[[ Excerpted records open ]]

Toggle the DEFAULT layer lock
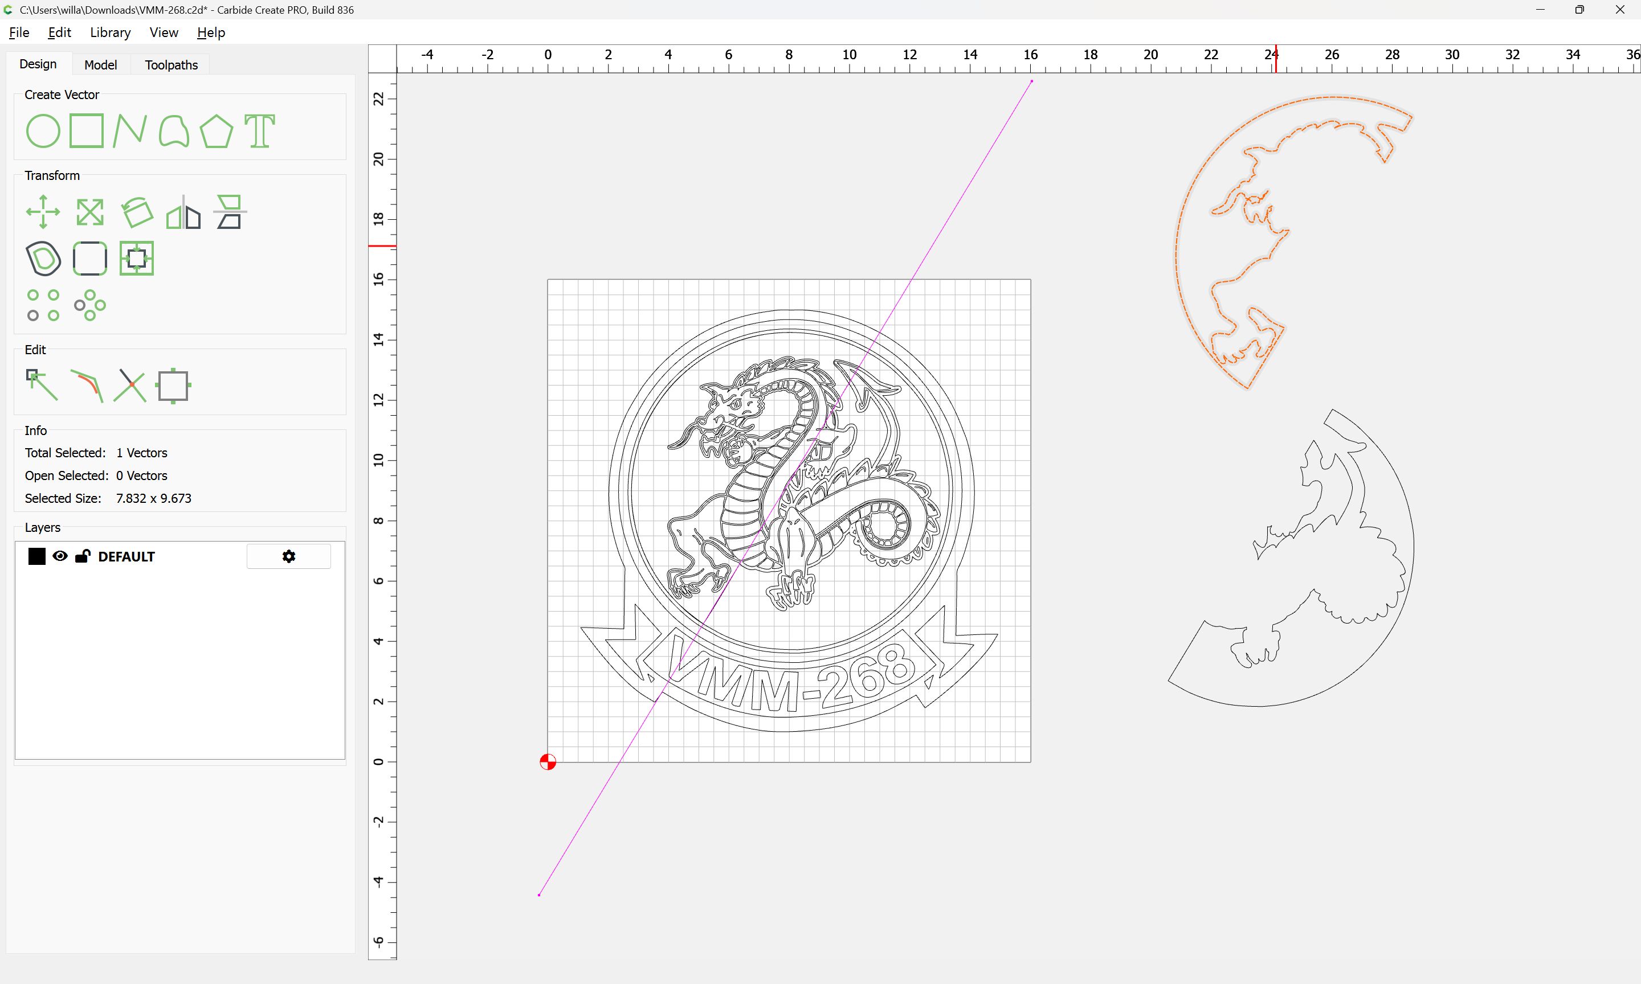 click(x=82, y=556)
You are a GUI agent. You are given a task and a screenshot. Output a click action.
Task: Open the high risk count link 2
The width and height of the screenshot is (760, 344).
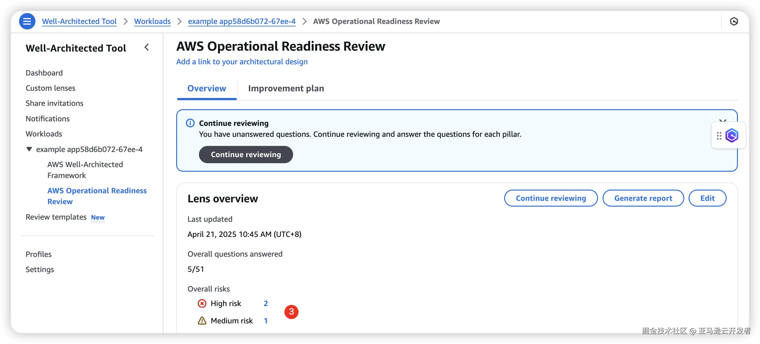266,303
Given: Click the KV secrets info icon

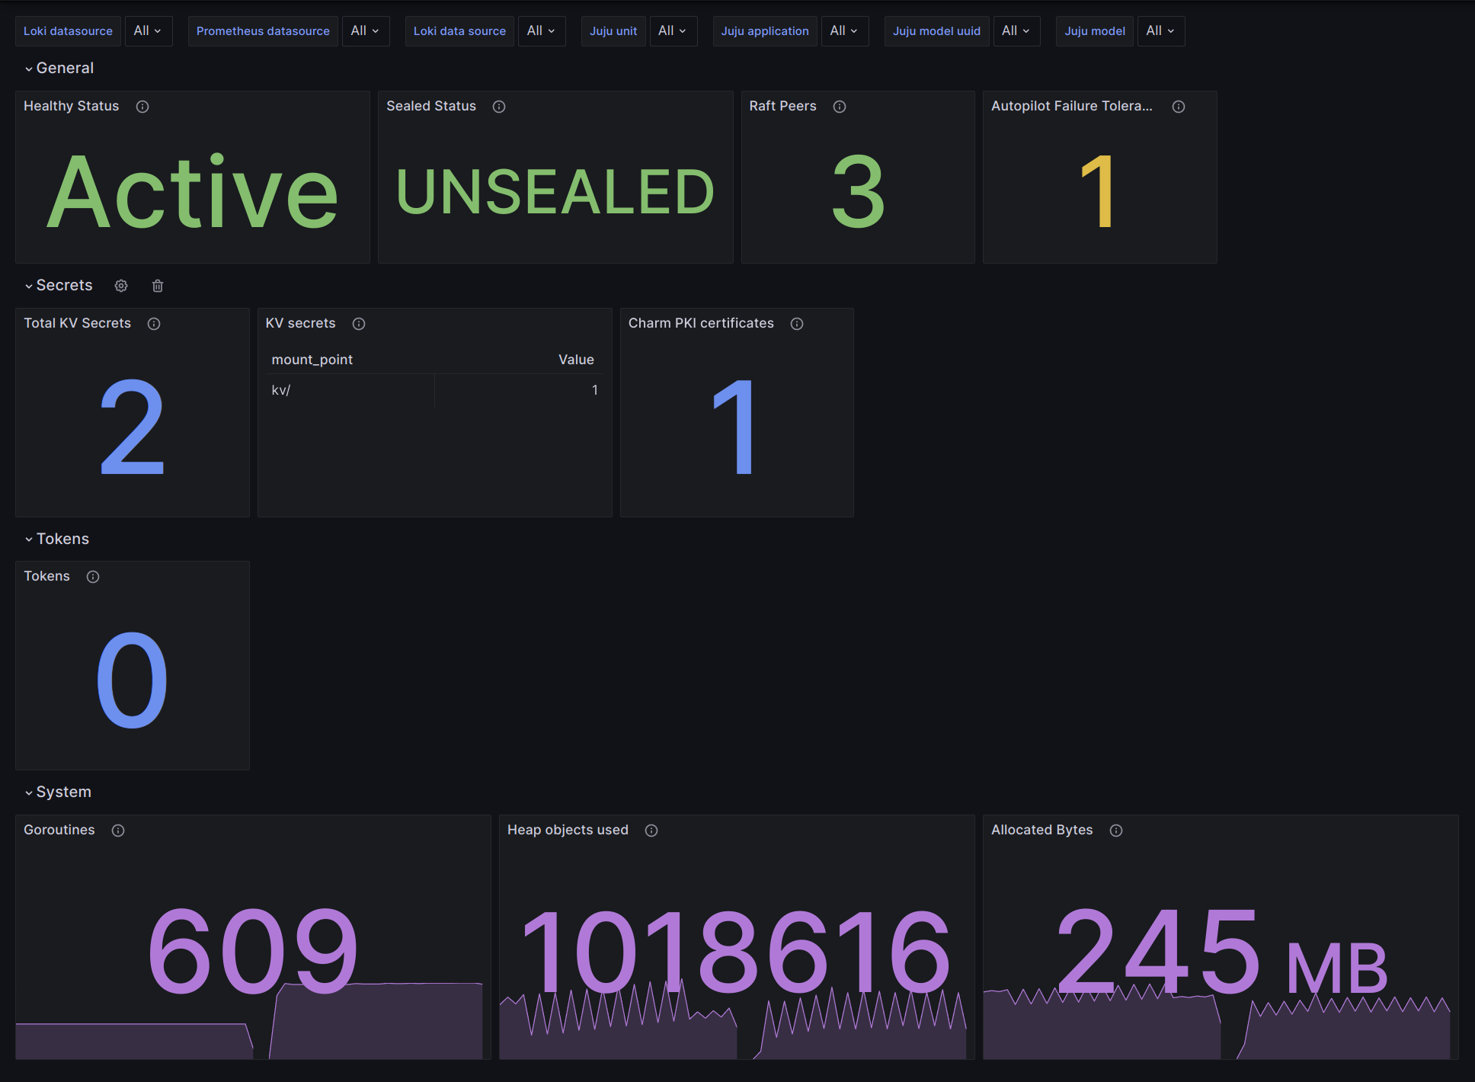Looking at the screenshot, I should click(359, 324).
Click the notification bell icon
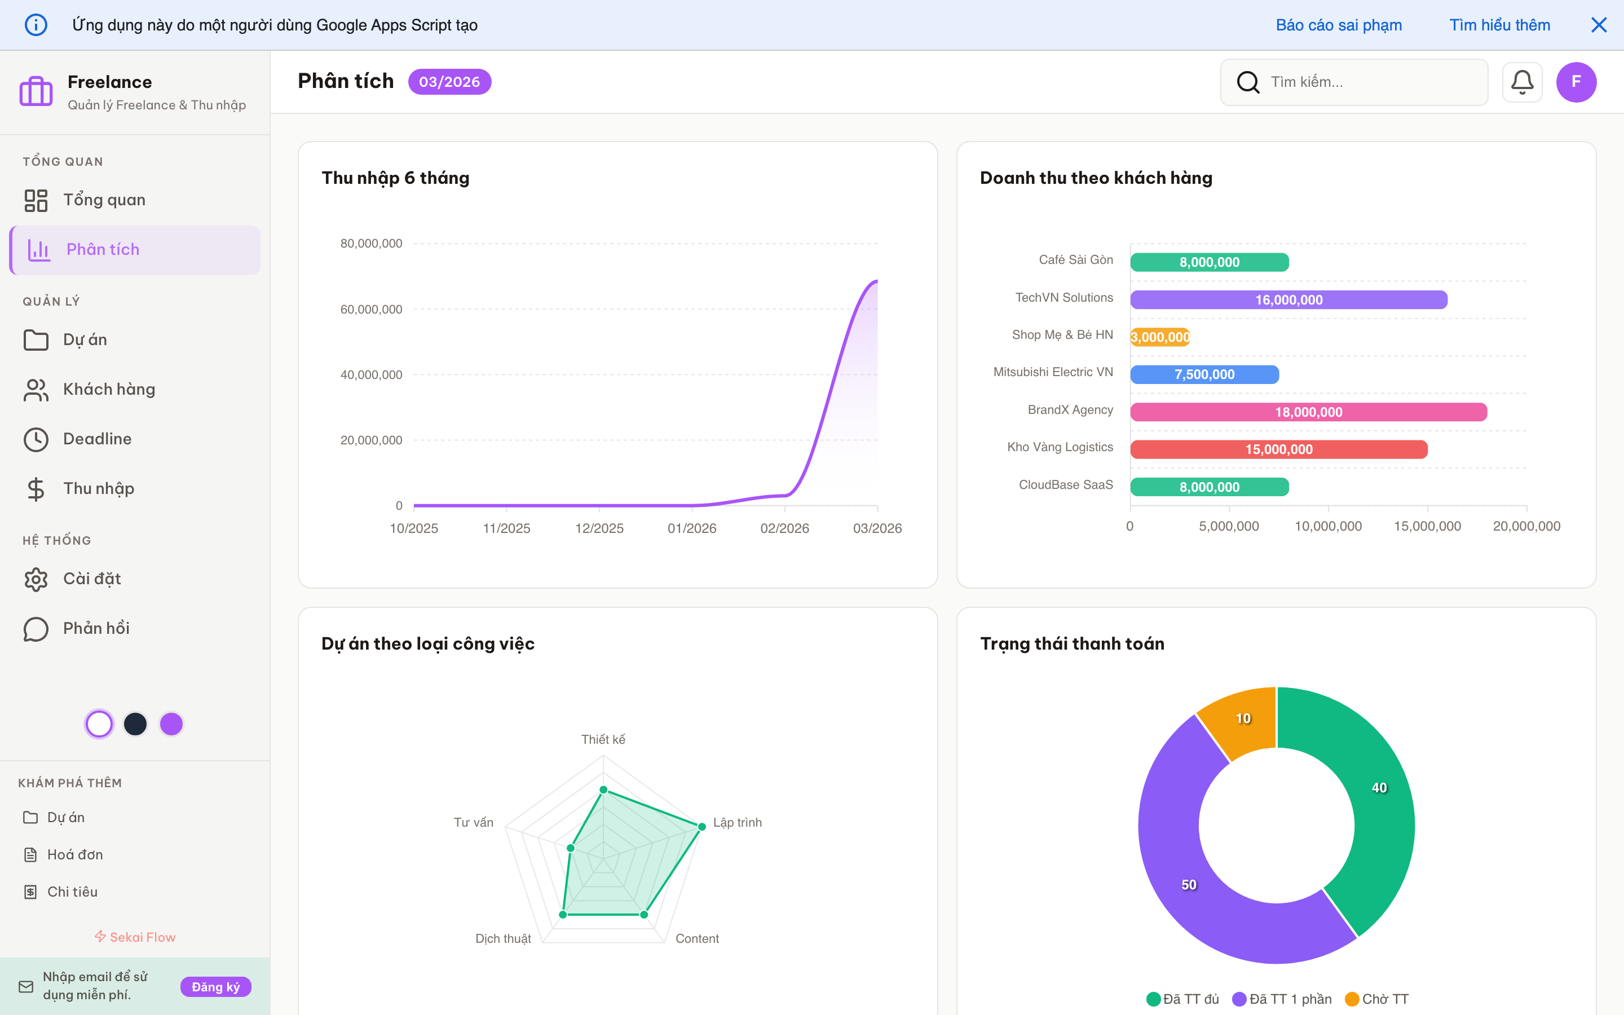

[[ Excerpted records closed ]]

### What you are asked to do
Transcribe exactly the lines from the one with "Task: Open the high risk count link 2" to the last line of the records, both included, so that no picture appears in the copy.

### Answer section
Task: Open the high risk count link 2
The width and height of the screenshot is (760, 344).
266,303
Given: Click the KV secrets info icon

Looking at the screenshot, I should click(359, 324).
Click the notification bell icon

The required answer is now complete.